Un chofer de colectivo de la línea 511 fue brutalmente agredido por un pasajero en Pilar, sufriendo una triple fractura de pómulo derecho tras ser golpeado con una manopla. El salvaje ataque quedó registrado por las cámaras de seguridad del vehículo y conmocionó al transporte público del conurbano bonaerense.
El hecho ocurrió el jueves pasado cerca de las 17 horas en la intersección de las calles Paraguay y Baradero, en pleno centro de Pilar. Todo comenzó por una discusión aparentemente menor: un pasajero le reclamó al conductor que había tocado el timbre para descender, pero según Luis Romero, el colectivero agredido, el hombre nunca había hecho sonar la señal.
"Me dijo que había tocado el timbre, que me lavara los oídos. Yo le contesté que escucho bien, que no necesitaba ningún lavado y que no hiciera problema donde no lo había. Le abrí la puerta y se bajó", relató Romero en diálogo con el medio local Pilar de Todos.

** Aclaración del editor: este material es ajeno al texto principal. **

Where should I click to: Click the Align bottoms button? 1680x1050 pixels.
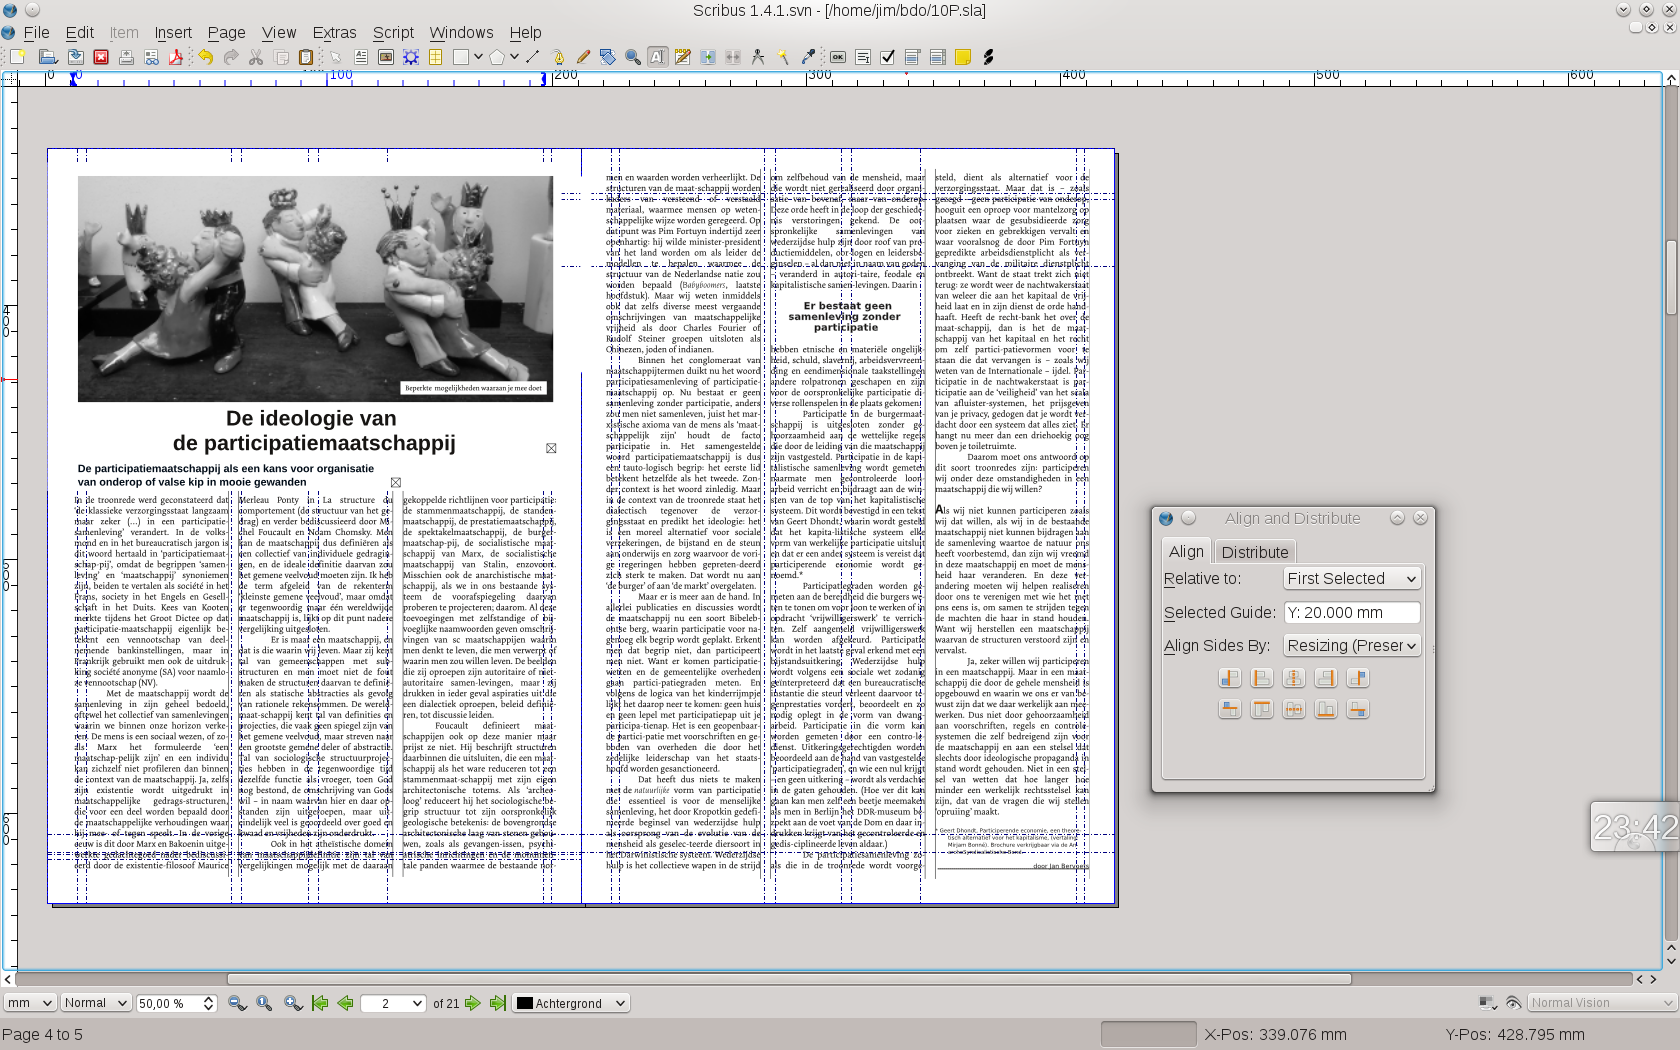1326,709
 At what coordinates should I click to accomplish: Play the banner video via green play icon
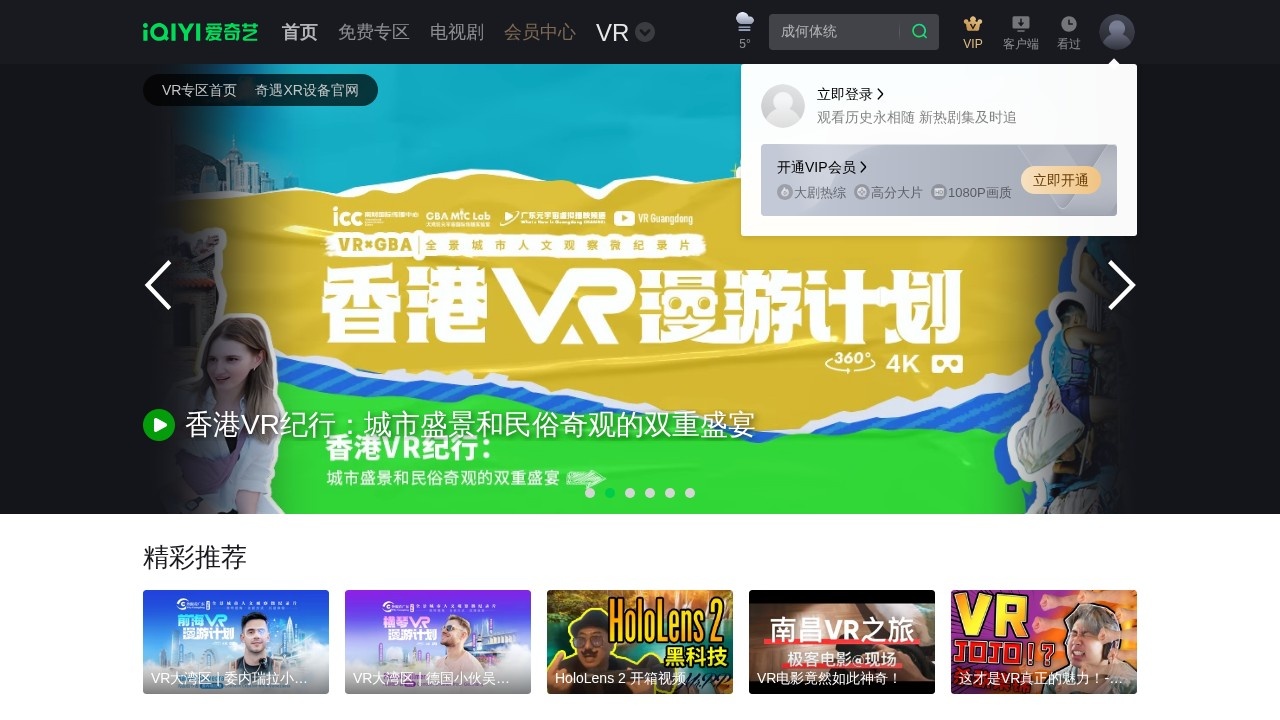(x=158, y=425)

Sin embargo, la situación escaló de manera inesperada. Cuando el chofer se disponía a continuar el recorrido, el agresor volvió a subir al colectivo y se dirigió directamente hacia él. Las imágenes captadas por la cámara interna del ómnibus muestran el momento exacto en que el hombre se acerca al conductor y le propina varios golpes en la cabeza con lo que la víctima identificó como una manopla.
Una mujer que viajaba en el colectivo intentó frenar la golpiza y fue quien alertó al 911 y al SAME. Romero fue trasladado inmediatamente al Hospital Central de Pilar, donde una tomografía confirmó la gravedad de las lesiones: triple fractura de pómulo derecho con desplazamiento y múltiples suturas en el rostro.

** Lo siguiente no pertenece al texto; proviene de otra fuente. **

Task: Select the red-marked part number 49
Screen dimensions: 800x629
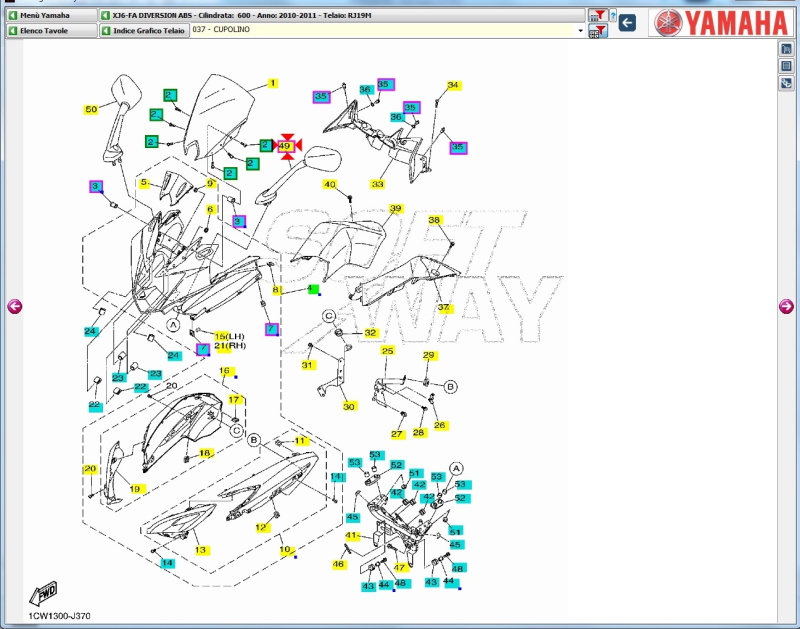Action: pos(285,146)
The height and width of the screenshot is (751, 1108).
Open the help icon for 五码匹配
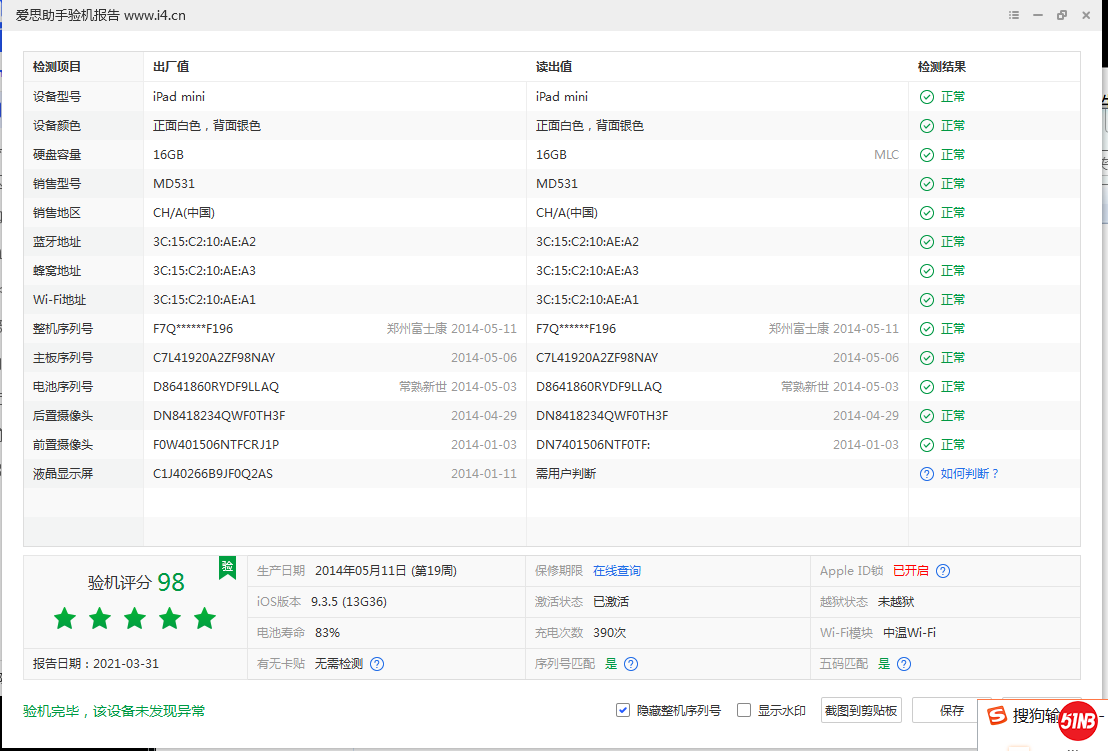point(904,663)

"Hace 19 años que soy chofer de colectivos y es la primera vez que me pasa una cosa así", lamentó la víctima, quien actualmente se encuentra con la cara hinchada, dificultades para alimentarse y vista nublada producto de la brutal agresión. Los médicos de la ART deberán evaluar en los próximos días si requiere cirugía.
Tras el ataque, Romero realizó la denuncia en el Destacamento de Agustoni. Junto a delegados y autoridades de la empresa Ruta Bus, aportó las imágenes de las cámaras de seguridad para que las autoridades identifiquen al agresor, quien permanece prófugo.
Este episodio se suma a una serie de ataques contra trabajadores del transporte público en el AMBA. Recientemente, en el barrio porteño de Constitución, un conductor venezolano de 36 años atacó con un fierro a un colectivo de la línea 60 tras una discusión de tránsito, rompiendo espejos y ventanillas antes de ser detenido por la Policía de la Ciudad.
El caso evidencia la creciente violencia que enfrentan los choferes de colectivo en sus jornadas laborales, especialmente en el conurbano bonaerense, donde los trabajadores del transporte reclaman mayor seguridad y protección ante este tipo de agresiones que pueden dejar secuelas permanentes.